Talley Amusements’ previous two requests for temporary restraining orders were both denied by a judge. However, according to Moot, they will make a motion for reconsideration based on the new testimonies and the fact that the proposal was officially awarded to RCS.
“It’s currently not in the best interest of the public… the reason we have a competitive bid against to protect the public from fraud, waste and abuse and to ensure that an $80 million contract like this is only awarded through a competitive bidding process,” Moot said.

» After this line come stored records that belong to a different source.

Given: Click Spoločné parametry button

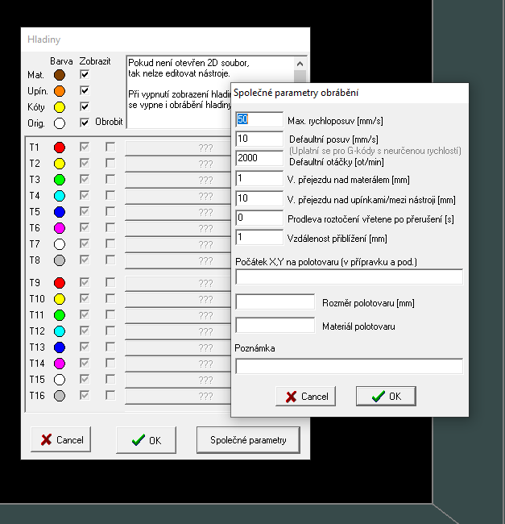Looking at the screenshot, I should coord(247,440).
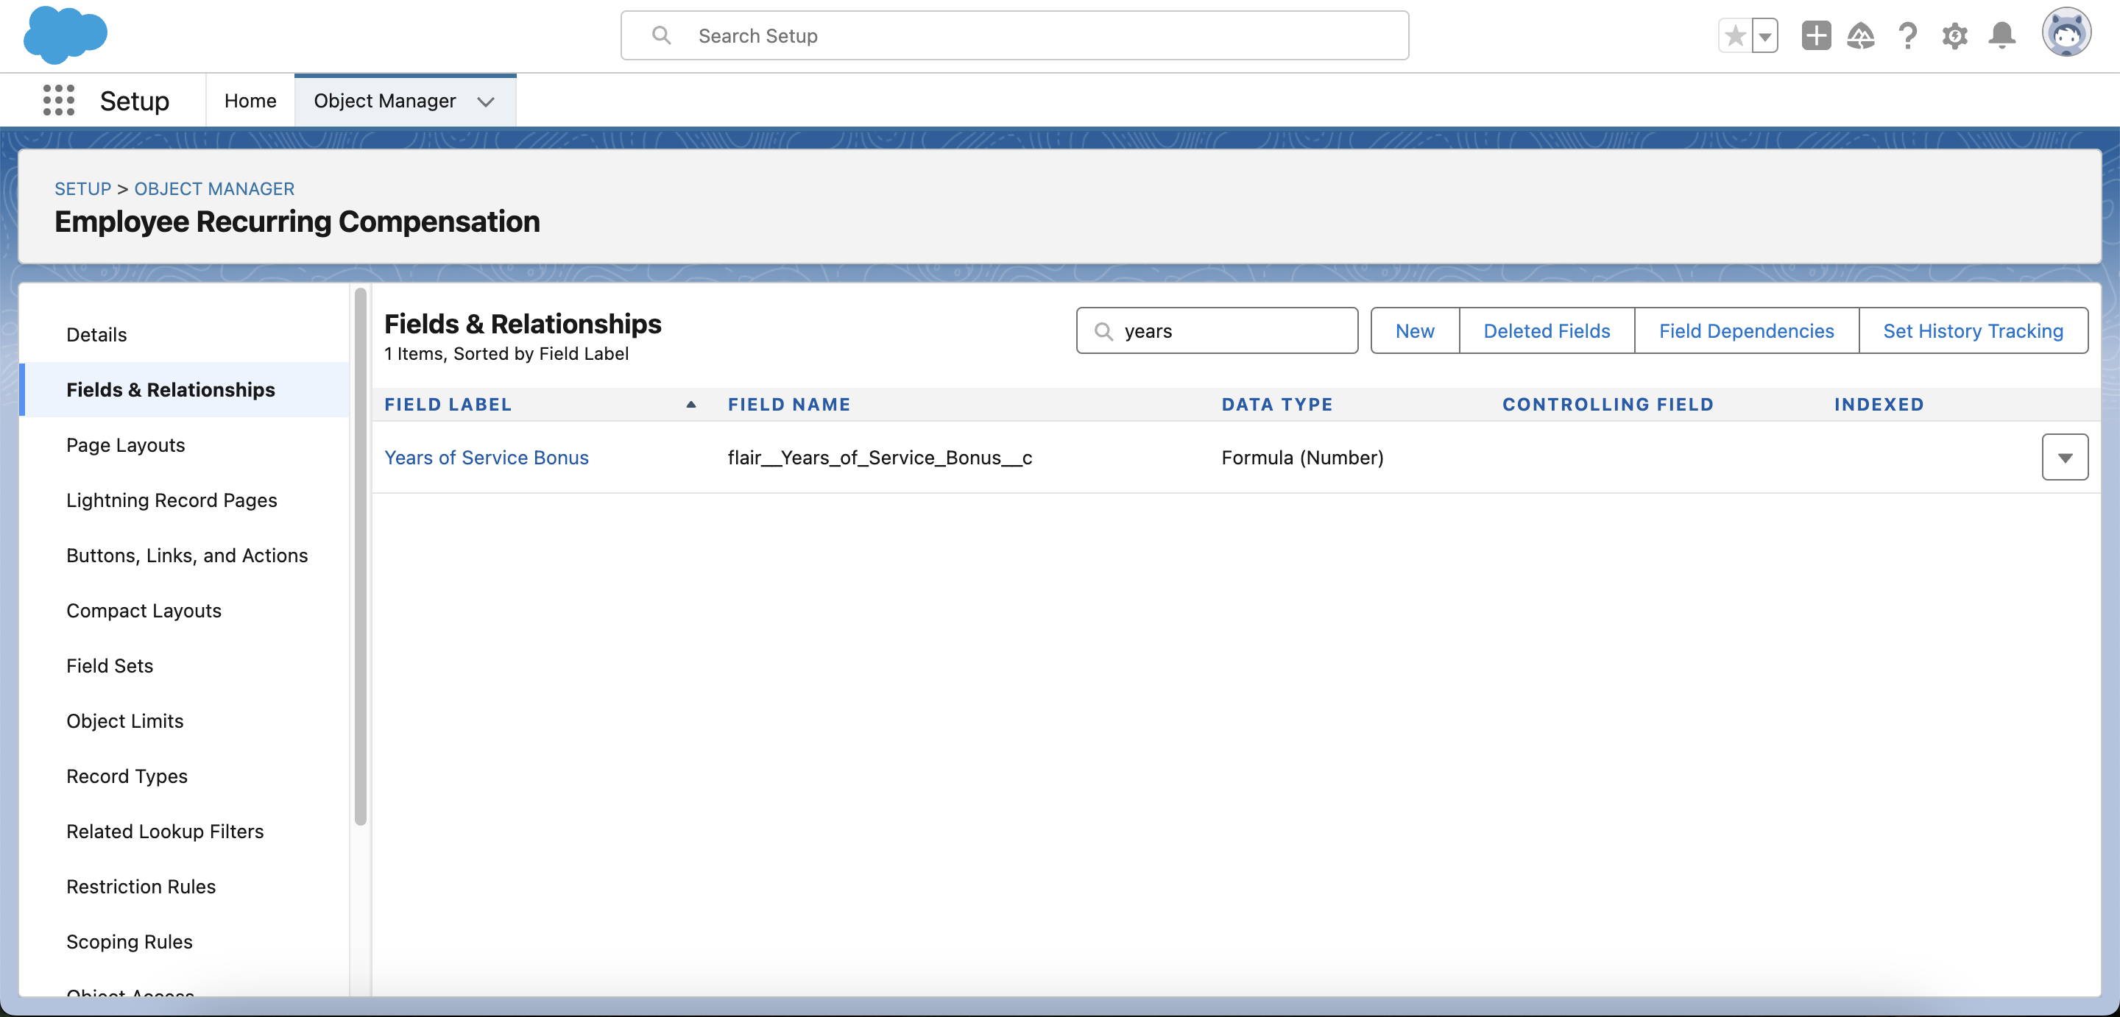Select Fields & Relationships in the sidebar

click(170, 389)
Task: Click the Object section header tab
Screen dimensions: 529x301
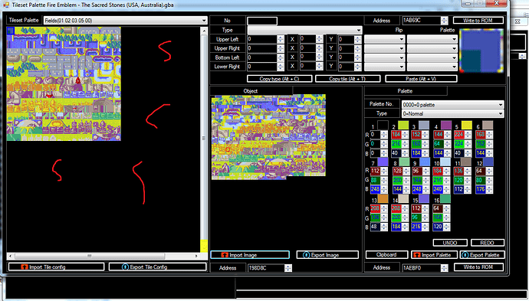Action: point(251,91)
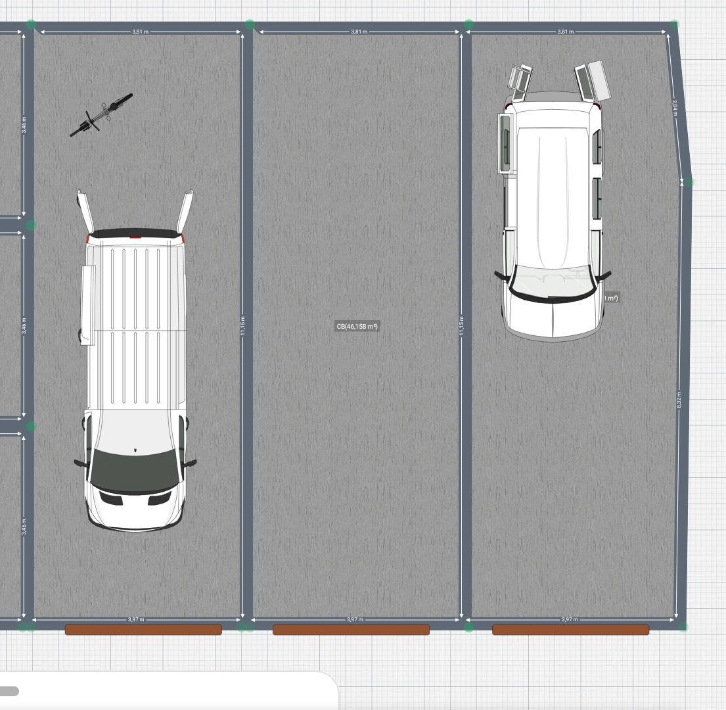726x710 pixels.
Task: Select the CB(46,158 m²) room label
Action: pos(357,326)
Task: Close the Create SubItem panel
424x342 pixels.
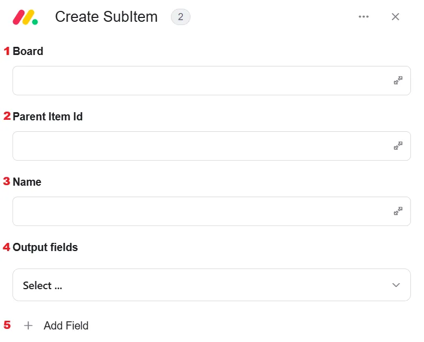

The 22nd DAA sent a statement to The Coast News regarding the lawsuit and Talley’s claims, which reads in part:
“During the meeting, there were several choreographed public comments on a prior RFP process in 2021, which was canceled due to Covid-19, a point the court has made in two separate rulings. These comments were part of a series of failed attempts by plaintiffs in an active lawsuit against the 22nd DAA to obstruct the awarding of an operator contract for this year’s fair.
“There is a lot still to come in this litigation and much of it will reflect a different perspective on this matter. After two years of Covid-19 cancellations, we look forward to welcoming back the 1.5 million patrons of the San Diego County Fair this summer.”
Moot said that Talley Amusements is moving forward with the lawsuit.